6. The Four Key Differences Between OPS and RRS
[23:08] Dr. Chapa’s concise summary:
-
Target Populations:
- OPS: General population
- RRS: High-risk population (germline mutation carriers)
-
Efficacy Evidence:
- OPS: Proven effective (population-level risk reduction)
- RRS: No evidence of efficacy as a standalone procedure
-
Endorsement:
- OPS: Endorsed by ACOG, FIGO, NCCN
- RRS: Not guideline-endorsed
-
Implementation:
- OPS: Offer during other index surgeries
- RRS: Only in context of research trials or in conjunction with oophorectomy (and possibly hysterectomy for Lynch syndrome)
“OPS is absolutely not the same thing as RRS because RRS is not enough in high risk individuals.”
— Dr. Chapa [24:14]
Notable Quotes & Memorable Moments
- “Our words matter, and more importantly, our actions matter.” — Dr. Chapa [00:45]
- “OPS is a thing. RRS actually is not a thing.” — Dr. Chapa [18:20]
- “If you’re going to do a postpartum tubal, please do a complete salpingectomy. It’s much lower failure rate and it’s much better for the patient in terms of more bang for her buck.” — Dr. Chapa [11:44]

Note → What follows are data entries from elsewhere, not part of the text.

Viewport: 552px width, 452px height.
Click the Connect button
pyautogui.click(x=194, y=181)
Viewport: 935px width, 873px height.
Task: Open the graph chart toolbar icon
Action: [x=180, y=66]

- AJOG Clinical Opinion, April 2026:
“Their performance in standard clinical practice without careful counseling may falsely reassure high-risk patients and lead to missed opportunities for tubo ovarian cancer prevention among those at the highest risk.” — [21:40 reading]
Timestamps for Important Segments
- 00:45 — Introduction: Why the terminology matters
- 05:00 — CFIM protocol and the 2007 Crum publication
- 08:30 — Swedish population risk reduction data (Falconer)

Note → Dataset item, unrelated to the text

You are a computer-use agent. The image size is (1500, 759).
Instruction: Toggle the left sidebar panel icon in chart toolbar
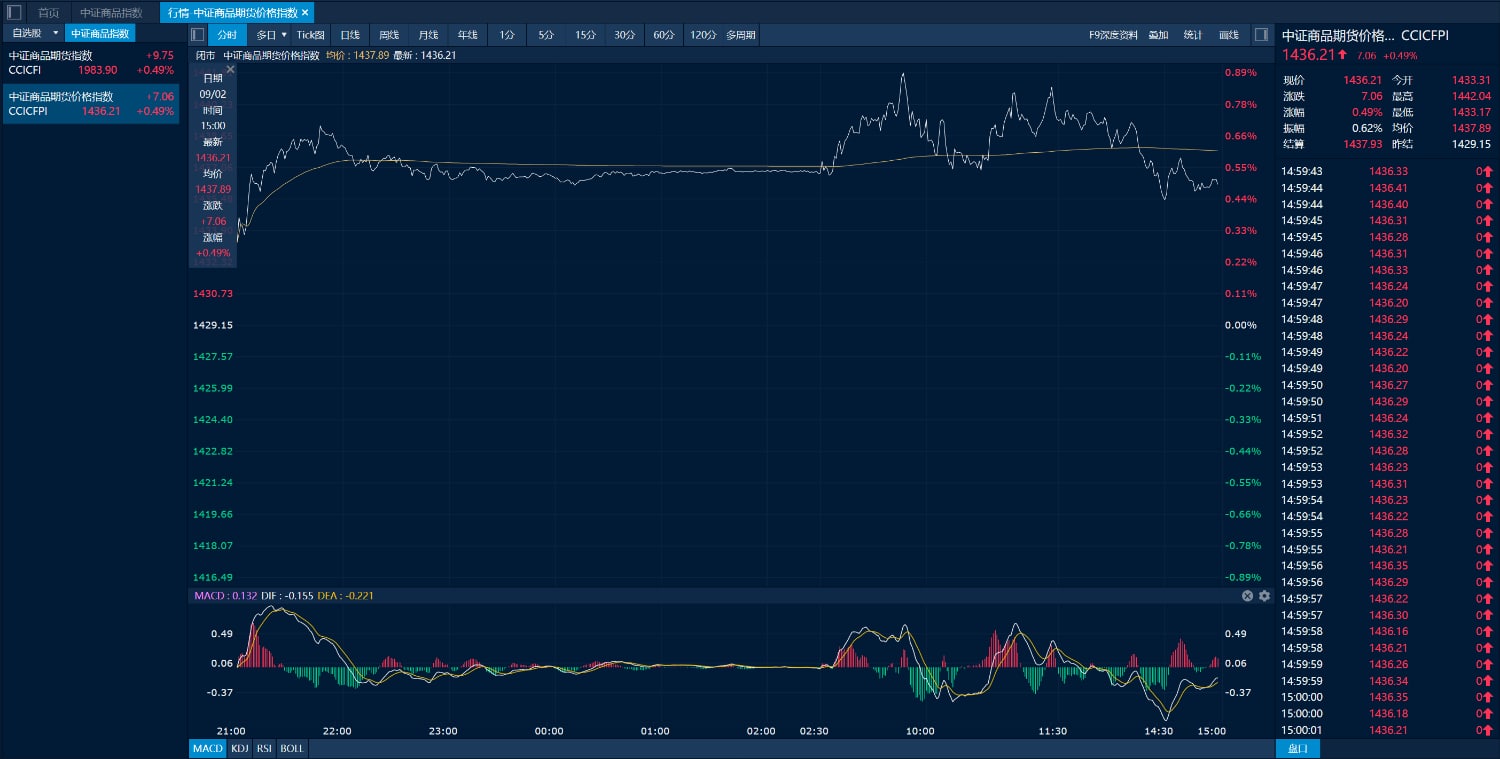[x=198, y=35]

- 09:00 — Tubal ligation vs. salpingectomy: risk reduction discussion
- 13:31 — Practice trend: salpingectomy over tubal ligation in the U.S.
- 15:47 — BRCA and Lynch: High-risk patient protocols
- 18:20 — RRS is not endorsed — reasons explained
- 21:40 — AJOG Clinical Opinion quote on high-risk patient counseling
- 23:08 — The four major differences between OPS and RRS (summary)
Tone & Communication Style
Dr. Chapa maintains an enthusiastic, conversational, and highly practical tone throughout. Complex scientific evidence is distilled into memorable teaching points and clear, actionable recommendations reflecting his mission to make medical education “engaging and FUN.”
Summary Takeaway
-
OPS (Opportunistic Salpingectomy):
- PROVEN risk reduction for ovarian cancer in the general population
- Endorsed by all major guidelines
- Should be performed when feasible, especially during other surgeries
-
RRS (Risk Reducing Salpingectomy):
- Not evidence-backed as a standalone for BRCA/Lynch
- No major guideline supports it—tube removal alone is inadequate for high risk
- For high-risk patients, standard remains age-appropriate removal of both tubes AND ovaries
-
Key Action for Practitioners:
- Use language and recommendations carefully
- Educate and counsel patients based on current evidence and guidelines
- Stay up to date with clinical opinions and remember the critical difference between OPS and RRS
For the practicing OB/GYN, the distinction between OPS and RRS is not just academic—it directly affects clinical decisions and the welfare of your patients.